Ever since the first Earth Day on April 22, 1970, when many of us Boomers had grand intensions to make sincere changes and improve how we treated our planet, we really haven’t held up our end.
Sad to say, we betrayed our idealism badly, and the earth is suffering. We’re already witnessing a measurable rise in sea levels and ocean acidification, unprecedented glacial and ice sheet melting, extreme weather events, and species extinction rates that are well on the way to becoming the worst since that darn asteroid plunged into the Gulf of Mexico.
A case could be made for throwing up our hands and yelling, “Sorry kids. Our bad!” as we peel out of the driveway to hit the links for a few more rounds before we die, or our house goes under water, whichever comes first.
But despair and retreat simply aren’t viable options. We have too much skin in the game. And what’s more, we may be among the last generations that can still ease back the throttle, determining whether we hit the greenhouse gas wall at 30 miles per hour, or 100.
The recent agreement at COP21 in Paris is a sign that all is not lost, that humans can still choose to turn their ship around. It’s not a perfect agreement, of course—but when you’re dealing with 200 nations, compromise seems like a realistic goal. And it’s a promising start.
For me, as a grandfather, being able to look my grandkids in the eye and feel like I did my part is a priority. Here’s are four easy things we can do right now to help promote a sustainable planet.
Do the little things—Believe it or not, small choices we make daily really do add up. Turn out lights when their not in use, and replace them with new LED bulbs when possible. Take cable boxes and computers out of “sleep” mode and shut them down completely overnight. Make sure your tires are inflated properly. Use programmable thermostats. Each of these and similar actions may seem insignificant as individuals, but across large populations can reduce our carbon footprint dramatically.
Eat lots of veggies—Growing cattle, pigs, and chickens is one of the most detrimental activities on the globe, adding millions of tons of methane into the atmosphere. According to the United Nations, 18 percent of manmade greenhouse gas emissions globally come from raising livestock, including the fuel and fertilizer it takes to grow feed and the waste animals create themselves. Vegetarian cuisine has come a long way since the ol’ bean sprout days, and if everyone had one “meatless” meal a week, it would be a very big deal.
Watch and recommend Racing Extinction—This recent 90-minute program on the Discovery Channel by filmmaker Louie Psihoyos is a moving, profoundly disturbing, yet ultimately hopeful documentary pleading for action to avoid further species extinction. It’s still part of Discovery’s currently available programming, and it’s downloadable on iTunes or Amazon. Watch it (if possible with your grandchildren, if they’re mature enough). And the Racing Extinction website has all kinds of educational tools, personal and group projects, news, and opinion to help you become environmentally proactive.

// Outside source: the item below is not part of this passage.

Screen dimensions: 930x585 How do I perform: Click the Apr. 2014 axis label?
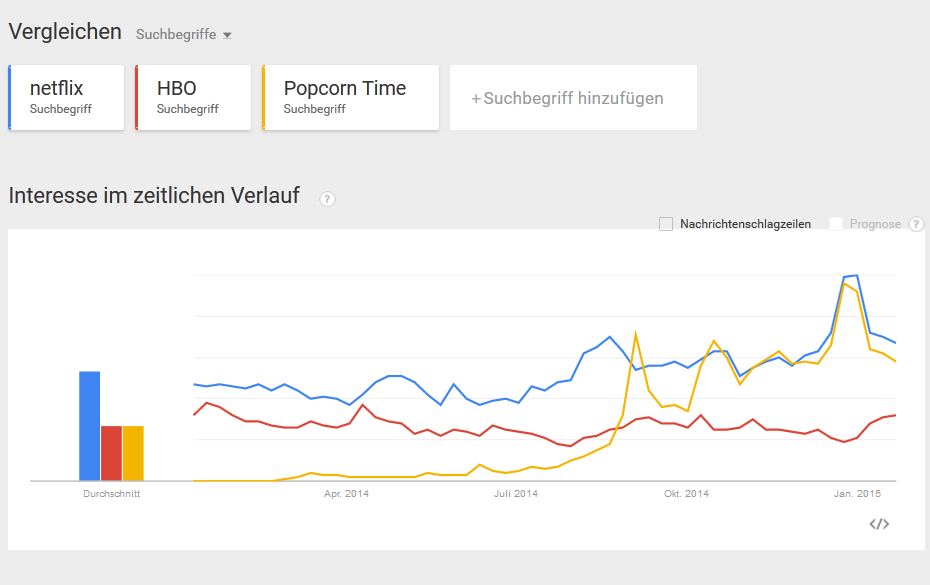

Fight to have COP21 ratified—Believe it or not, nudging our representatives in Congress helps move the needle. Write, call, text, e-mail, tweet, pin, or Instagram your representatives to ratify COP21.
It’s easy sometimes to feel like we don’t have any control of what’s happening in our world, but these are the little things that we as individuals can do that can have a big impact for our kids, our grandkids, and our world.